§ **Your objective**:
To complete the exercise, repeat every record exactly as it stands.

*** Data for analysis Section Begins ***

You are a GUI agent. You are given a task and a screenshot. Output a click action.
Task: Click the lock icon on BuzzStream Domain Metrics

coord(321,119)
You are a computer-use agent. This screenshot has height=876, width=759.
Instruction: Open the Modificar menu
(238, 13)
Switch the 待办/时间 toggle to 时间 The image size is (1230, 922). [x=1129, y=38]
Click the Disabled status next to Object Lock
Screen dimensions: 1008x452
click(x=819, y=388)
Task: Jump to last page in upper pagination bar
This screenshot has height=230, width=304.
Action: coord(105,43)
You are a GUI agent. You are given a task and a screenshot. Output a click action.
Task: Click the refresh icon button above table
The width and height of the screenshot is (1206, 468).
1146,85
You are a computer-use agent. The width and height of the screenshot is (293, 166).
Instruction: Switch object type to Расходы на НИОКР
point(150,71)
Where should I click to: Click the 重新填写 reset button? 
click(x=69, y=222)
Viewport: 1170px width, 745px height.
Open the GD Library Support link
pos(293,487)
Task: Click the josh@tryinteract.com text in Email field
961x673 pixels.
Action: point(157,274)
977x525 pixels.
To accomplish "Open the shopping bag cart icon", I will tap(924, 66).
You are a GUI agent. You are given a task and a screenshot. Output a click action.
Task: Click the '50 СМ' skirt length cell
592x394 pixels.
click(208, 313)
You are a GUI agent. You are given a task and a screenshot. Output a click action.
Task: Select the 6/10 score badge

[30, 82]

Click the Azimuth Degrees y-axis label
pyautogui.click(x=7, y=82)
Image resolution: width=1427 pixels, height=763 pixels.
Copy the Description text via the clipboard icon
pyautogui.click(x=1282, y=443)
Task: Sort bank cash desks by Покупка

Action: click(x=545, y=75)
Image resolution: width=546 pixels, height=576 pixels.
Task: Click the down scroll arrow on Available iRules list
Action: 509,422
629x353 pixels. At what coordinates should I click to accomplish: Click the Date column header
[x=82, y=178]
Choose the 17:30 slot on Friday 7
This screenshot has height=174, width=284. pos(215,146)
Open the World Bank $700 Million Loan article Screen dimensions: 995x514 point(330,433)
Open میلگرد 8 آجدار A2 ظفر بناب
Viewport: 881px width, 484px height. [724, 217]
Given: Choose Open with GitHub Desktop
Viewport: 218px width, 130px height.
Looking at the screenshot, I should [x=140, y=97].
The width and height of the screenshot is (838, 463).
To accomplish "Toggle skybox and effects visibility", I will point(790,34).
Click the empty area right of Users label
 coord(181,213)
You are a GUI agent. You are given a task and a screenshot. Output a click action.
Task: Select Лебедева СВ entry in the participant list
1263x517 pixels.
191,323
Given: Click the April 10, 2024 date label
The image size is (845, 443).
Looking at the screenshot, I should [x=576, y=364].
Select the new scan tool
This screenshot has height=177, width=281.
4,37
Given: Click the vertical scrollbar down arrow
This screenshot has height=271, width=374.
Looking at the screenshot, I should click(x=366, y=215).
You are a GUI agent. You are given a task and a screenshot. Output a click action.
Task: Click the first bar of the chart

*** Data for analysis Section Ends ***

§ **Finished exercise**:
You are a GUI agent. You are given a task and a screenshot. Output a click action.
Task: Click the lock icon on BuzzStream Domain Metrics

coord(321,119)
You are a computer-use agent. This screenshot has height=876, width=759.
Instruction: Open the Modificar menu
(238, 13)
Switch the 待办/时间 toggle to 时间 The image size is (1230, 922). [x=1129, y=38]
Click the Disabled status next to Object Lock
Screen dimensions: 1008x452
click(x=819, y=388)
Task: Jump to last page in upper pagination bar
This screenshot has height=230, width=304.
Action: coord(105,43)
You are a GUI agent. You are given a task and a screenshot. Output a click action.
Task: Click the refresh icon button above table
The width and height of the screenshot is (1206, 468).
1146,85
You are a computer-use agent. The width and height of the screenshot is (293, 166).
Instruction: Switch object type to Расходы на НИОКР
point(150,71)
Where should I click to: Click the 重新填写 reset button? 
click(x=69, y=222)
Viewport: 1170px width, 745px height.
Open the GD Library Support link
pos(293,487)
Task: Click the josh@tryinteract.com text in Email field
961x673 pixels.
Action: point(157,274)
977x525 pixels.
To accomplish "Open the shopping bag cart icon", I will tap(924, 66).
You are a GUI agent. You are given a task and a screenshot. Output a click action.
Task: Click the '50 СМ' skirt length cell
592x394 pixels.
click(208, 313)
You are a GUI agent. You are given a task and a screenshot. Output a click action.
Task: Select the 6/10 score badge

[30, 82]

Click the Azimuth Degrees y-axis label
pyautogui.click(x=7, y=82)
Image resolution: width=1427 pixels, height=763 pixels.
Copy the Description text via the clipboard icon
pyautogui.click(x=1282, y=443)
Task: Sort bank cash desks by Покупка

Action: click(x=545, y=75)
Image resolution: width=546 pixels, height=576 pixels.
Task: Click the down scroll arrow on Available iRules list
Action: 509,422
629x353 pixels. At what coordinates should I click to accomplish: Click the Date column header
[x=82, y=178]
Choose the 17:30 slot on Friday 7
This screenshot has height=174, width=284. pos(215,146)
Open the World Bank $700 Million Loan article Screen dimensions: 995x514 point(330,433)
Open میلگرد 8 آجدار A2 ظفر بناب
Viewport: 881px width, 484px height. [724, 217]
Given: Choose Open with GitHub Desktop
Viewport: 218px width, 130px height.
Looking at the screenshot, I should [x=140, y=97].
The width and height of the screenshot is (838, 463).
To accomplish "Toggle skybox and effects visibility", I will point(790,34).
Click the empty area right of Users label
 coord(181,213)
You are a GUI agent. You are given a task and a screenshot. Output a click action.
Task: Select Лебедева СВ entry in the participant list
1263x517 pixels.
191,323
Given: Click the April 10, 2024 date label
The image size is (845, 443).
Looking at the screenshot, I should [x=576, y=364].
Select the new scan tool
This screenshot has height=177, width=281.
4,37
Given: Click the vertical scrollbar down arrow
This screenshot has height=271, width=374.
Looking at the screenshot, I should click(x=366, y=215).
You are a GUI agent. You are given a task and a screenshot. Output a click action.
Task: Click the first bar of the chart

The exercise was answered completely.